Avrocount
This tool provides a way of efficiently counting records in Apache Avro data files. (https://avro.apache.org/docs/current/)
It works with single files or whole folders, with local filesystem or HDFS.
Usage
Quickstart
Get the latest released version or build it from source.
Then simply invoke the tool via
java -jar avrocount.jar /path/to/myfile.avro
And it will print the amount of records found within the file to stdout.
Folders containing avro files
You can either provide a path to a file or a folder containing avro files.
java -jar avrocount.jar /path/to/folder
The tool will consider only files ending with .avro
and ignore other files. Currently only files within the directory will be processed, sub-directories will not be considered.
The total amount of records found in all avro files within the folder will be printed to stdout.
HDFS integration
The tool is using the Hadoop Filesystem API to resolve paths, as long as the proper Hadoop configuration is provided via PATH it should be able to connect to HDFS file paths.
You can execute the tool directly with the yarn binary and it should pick up the necessary configurations automatically.
yarn jar avrocount.jar /path/to/myfile.avro
In older Hadoop distributions, you need to replace yarn
with hadoop
.
Alternatively you can explicitly point to a HDFS instance by specifying the protocol
jar -jar avrocount.jar hdfs://<namenode>/path/to/myfile.avro
Build from source
You can also get the already compiled dependencies from the latest release.
This project relies on gradle for dependency management and build automation.
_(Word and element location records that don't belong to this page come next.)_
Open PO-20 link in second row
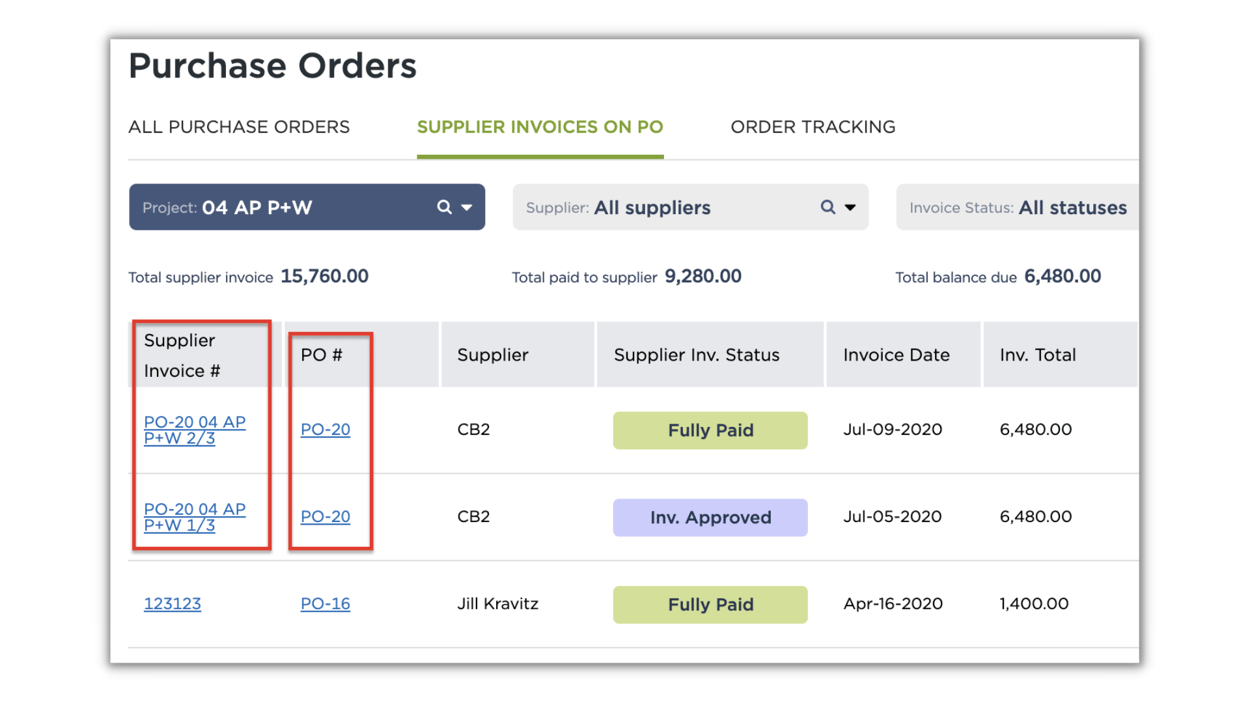This screenshot has height=703, width=1250. [325, 517]
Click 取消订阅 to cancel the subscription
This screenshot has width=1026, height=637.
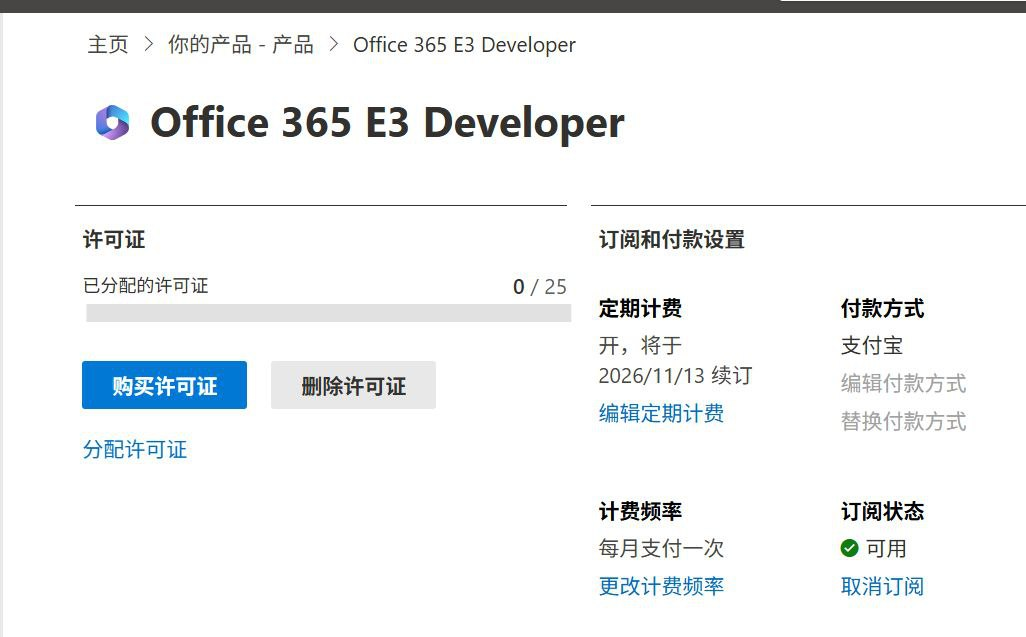click(x=882, y=586)
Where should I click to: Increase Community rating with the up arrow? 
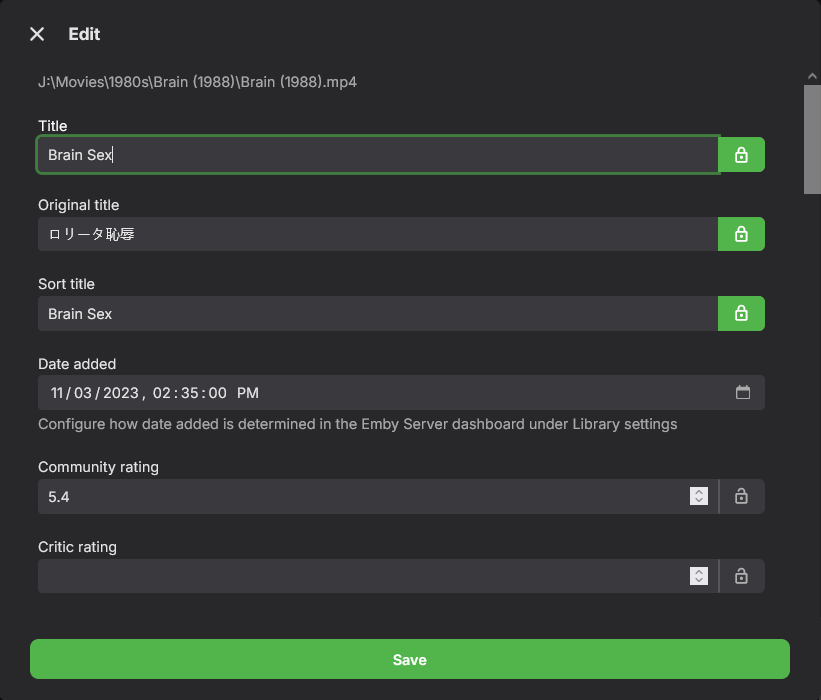pos(699,491)
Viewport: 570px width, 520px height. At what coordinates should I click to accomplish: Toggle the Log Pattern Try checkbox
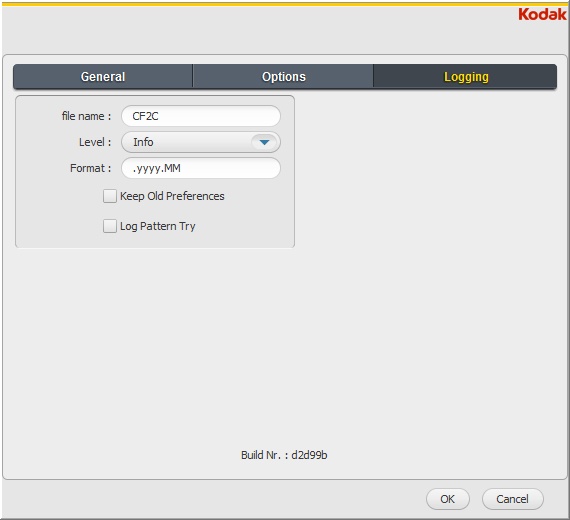109,226

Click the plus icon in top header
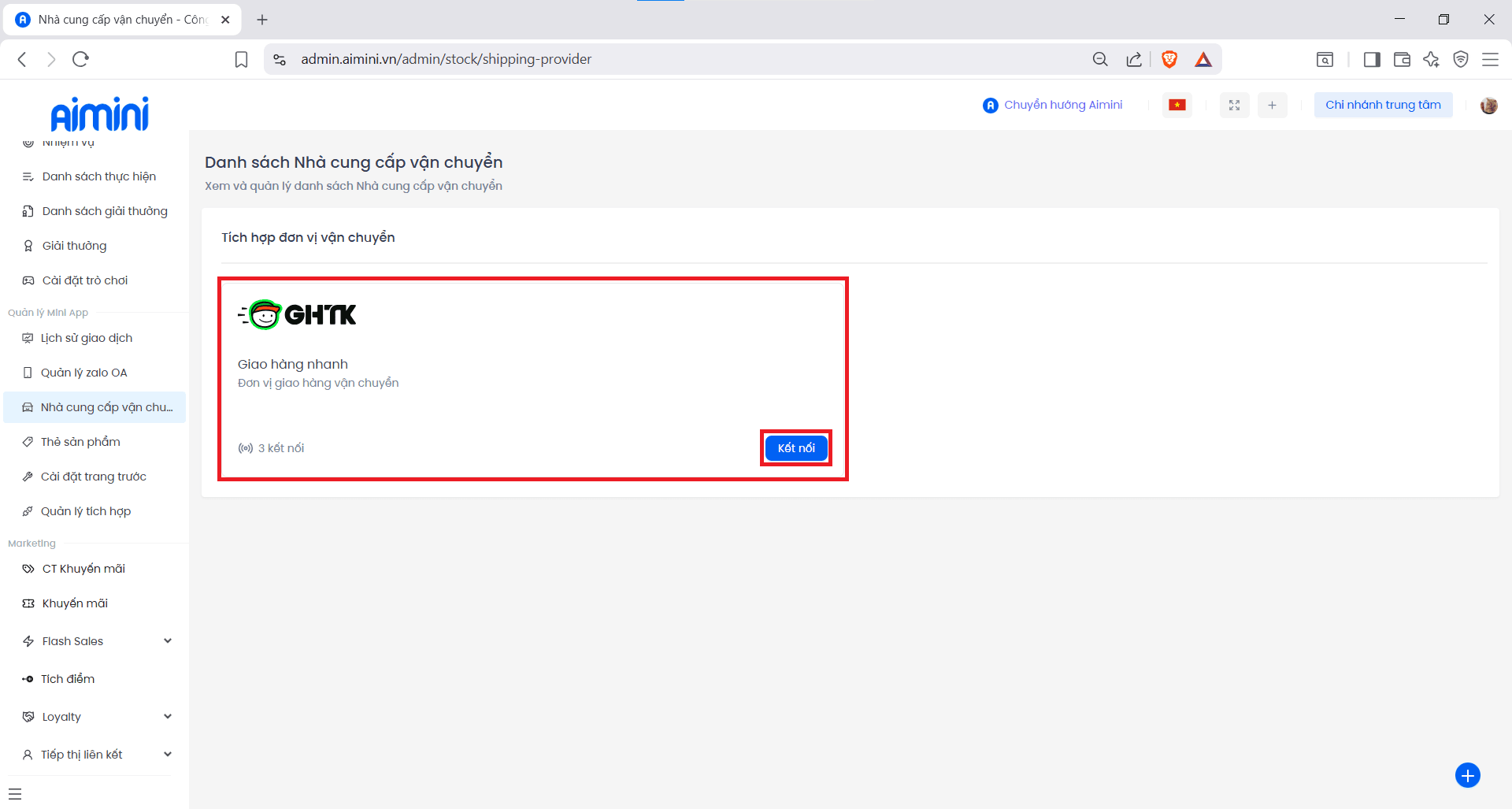1272,105
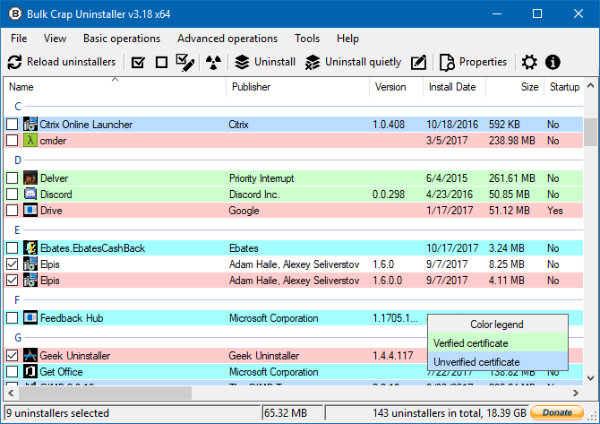Open Properties from the toolbar
600x424 pixels.
(x=473, y=62)
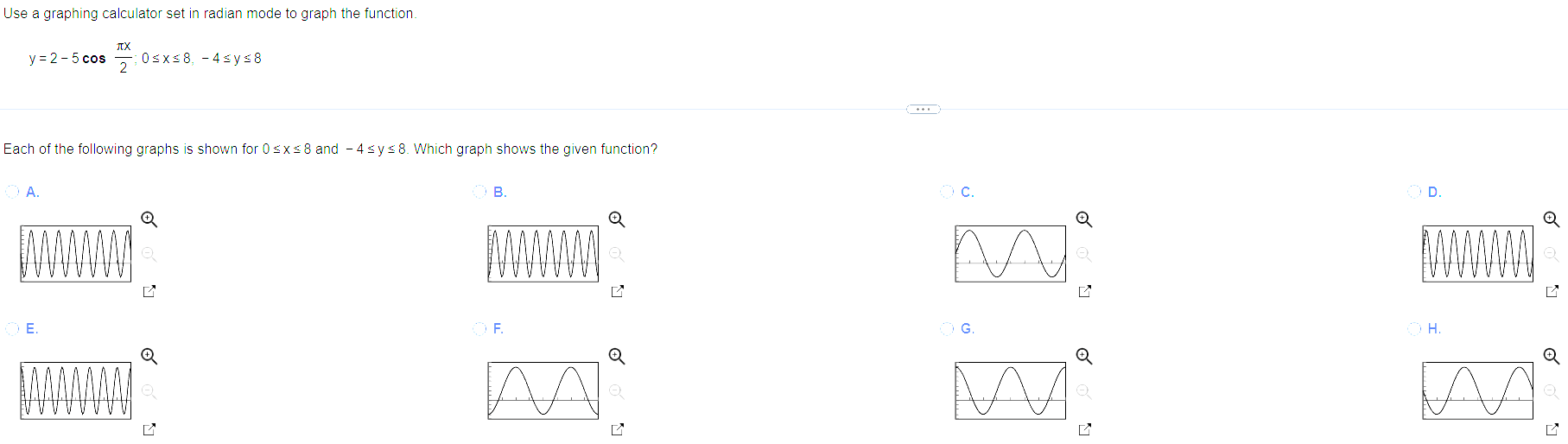This screenshot has width=1568, height=444.
Task: Zoom in on graph G
Action: pyautogui.click(x=1083, y=356)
In order to build the project execute:
gradle build
This will generate an uber-jar (contains all relevant dependencies) in ./build/libs/
Motivation
The initial idea was submitted as a patch in 2015 to the Apache Avro project (https://issues.apache.org/jira/browse/AVRO-1720) as an addition to the already existing avro-tools.
Though due to several reasons this patch has not been merged yet.
Unfortunately up to this date there is no convenient and efficient way to count records in an Avro data file by using avro-tools from the command line.
This project tries to fill this gap (at least) until a similar functionality is provided by avro-tools.
Over time there were also several improvements to this project in comparison to the original patch.
It would be great if these improvements would also find a way back into the Apache Avro project in the longterm. Until then this project can be used in addition to the currently existing avro-tools.